***** Given entries *****
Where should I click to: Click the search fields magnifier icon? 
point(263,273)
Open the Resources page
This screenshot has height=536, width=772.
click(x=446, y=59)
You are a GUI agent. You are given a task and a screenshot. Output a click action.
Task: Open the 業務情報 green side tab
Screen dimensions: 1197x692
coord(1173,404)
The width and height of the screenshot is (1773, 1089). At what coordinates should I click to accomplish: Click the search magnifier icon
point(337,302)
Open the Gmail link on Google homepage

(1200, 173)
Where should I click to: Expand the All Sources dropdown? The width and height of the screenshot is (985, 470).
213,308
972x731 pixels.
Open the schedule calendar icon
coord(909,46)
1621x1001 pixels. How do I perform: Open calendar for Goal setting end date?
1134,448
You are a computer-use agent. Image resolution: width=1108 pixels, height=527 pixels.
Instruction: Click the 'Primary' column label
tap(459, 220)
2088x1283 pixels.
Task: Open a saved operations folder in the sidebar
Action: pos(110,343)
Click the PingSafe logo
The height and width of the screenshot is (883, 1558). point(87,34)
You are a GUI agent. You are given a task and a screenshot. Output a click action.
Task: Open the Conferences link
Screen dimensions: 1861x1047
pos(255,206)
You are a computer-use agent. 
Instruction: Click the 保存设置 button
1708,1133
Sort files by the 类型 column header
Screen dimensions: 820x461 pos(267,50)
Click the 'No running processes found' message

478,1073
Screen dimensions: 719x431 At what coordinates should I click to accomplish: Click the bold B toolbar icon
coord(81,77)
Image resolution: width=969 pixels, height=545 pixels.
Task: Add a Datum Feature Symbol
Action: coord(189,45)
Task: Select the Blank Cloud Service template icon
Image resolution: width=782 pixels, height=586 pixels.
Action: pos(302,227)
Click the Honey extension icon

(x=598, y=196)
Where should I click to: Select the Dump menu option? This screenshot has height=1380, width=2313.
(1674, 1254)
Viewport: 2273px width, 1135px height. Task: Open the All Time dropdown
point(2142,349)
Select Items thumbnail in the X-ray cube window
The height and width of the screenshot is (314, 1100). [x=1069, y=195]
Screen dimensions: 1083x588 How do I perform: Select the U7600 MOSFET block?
*****
Your task: Give the entries again exactly, every one.

Exercise result:
Where should I click to: Click the search fields magnifier icon? 
point(263,273)
Open the Resources page
This screenshot has height=536, width=772.
click(x=446, y=59)
You are a GUI agent. You are given a task and a screenshot. Output a click action.
Task: Open the 業務情報 green side tab
Screen dimensions: 1197x692
coord(1173,404)
The width and height of the screenshot is (1773, 1089). At what coordinates should I click to accomplish: Click the search magnifier icon
point(337,302)
Open the Gmail link on Google homepage

(1200, 173)
Where should I click to: Expand the All Sources dropdown? The width and height of the screenshot is (985, 470).
213,308
972x731 pixels.
Open the schedule calendar icon
coord(909,46)
1621x1001 pixels. How do I perform: Open calendar for Goal setting end date?
1134,448
You are a computer-use agent. Image resolution: width=1108 pixels, height=527 pixels.
Instruction: Click the 'Primary' column label
tap(459, 220)
2088x1283 pixels.
Task: Open a saved operations folder in the sidebar
Action: pos(110,343)
Click the PingSafe logo
The height and width of the screenshot is (883, 1558). point(87,34)
You are a GUI agent. You are given a task and a screenshot. Output a click action.
Task: Open the Conferences link
Screen dimensions: 1861x1047
pos(255,206)
You are a computer-use agent. 
Instruction: Click the 保存设置 button
1708,1133
Sort files by the 类型 column header
Screen dimensions: 820x461 pos(267,50)
Click the 'No running processes found' message

478,1073
Screen dimensions: 719x431 At what coordinates should I click to accomplish: Click the bold B toolbar icon
coord(81,77)
Image resolution: width=969 pixels, height=545 pixels.
Task: Add a Datum Feature Symbol
Action: coord(189,45)
Task: Select the Blank Cloud Service template icon
Image resolution: width=782 pixels, height=586 pixels.
Action: pos(302,227)
Click the Honey extension icon

(x=598, y=196)
Where should I click to: Select the Dump menu option? This screenshot has height=1380, width=2313.
(1674, 1254)
Viewport: 2273px width, 1135px height. Task: Open the All Time dropdown
point(2142,349)
Select Items thumbnail in the X-ray cube window
The height and width of the screenshot is (314, 1100). [x=1069, y=195]
Screen dimensions: 1083x588 How do I perform: Select the U7600 MOSFET block?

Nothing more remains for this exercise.